Are you in an unhappy marriage but anticipating an inheritance in the future? Or, are you considering filing for divorce but now you’re concerned that your soon-to-be-ex is entitled to a portion of the inheritance you received during your marriage? Either way, you probably want to know how inheritances are treated in New York divorces. Read on as we answer your questions.
New York is an equitable distribution state. Under New York law, only marital property is divided in a divorce. Marital property includes all assets and income acquired during a marriage, regardless of whose name is on the title or who earned them. Separate property on the other hand, is not subject to division.

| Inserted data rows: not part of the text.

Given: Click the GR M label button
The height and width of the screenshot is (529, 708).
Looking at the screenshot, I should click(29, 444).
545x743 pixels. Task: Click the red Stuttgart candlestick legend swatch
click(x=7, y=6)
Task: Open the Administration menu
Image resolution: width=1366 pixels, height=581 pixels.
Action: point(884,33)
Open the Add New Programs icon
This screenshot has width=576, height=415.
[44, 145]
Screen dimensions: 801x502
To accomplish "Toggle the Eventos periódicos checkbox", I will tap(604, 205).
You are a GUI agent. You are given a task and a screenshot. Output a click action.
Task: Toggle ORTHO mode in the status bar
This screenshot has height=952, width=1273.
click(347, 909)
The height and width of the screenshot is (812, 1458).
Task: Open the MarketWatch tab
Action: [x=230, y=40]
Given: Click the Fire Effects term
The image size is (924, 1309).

Separate property basically includes:
- Income earned before the marriage
- Assets acquired before the marriage
- Gifts acquired during the marriage
- Inheritances received during the marriage
- Property purchased with separate property
Keeping an Inheritance Separate
Inheritances are considered separate property and are not subject to division in a divorce providing the inheritance is kept separate. During happier times, spouses are in the habit of depositing an inheritance into the couple’s joint bank account. The individual doesn’t anticipate divorce, so they don’t see any harm in it. They have that “what’s yours is mine” mentality. But when an inheritance is commingled with marital assets, things become complicated and it can convert to marital property.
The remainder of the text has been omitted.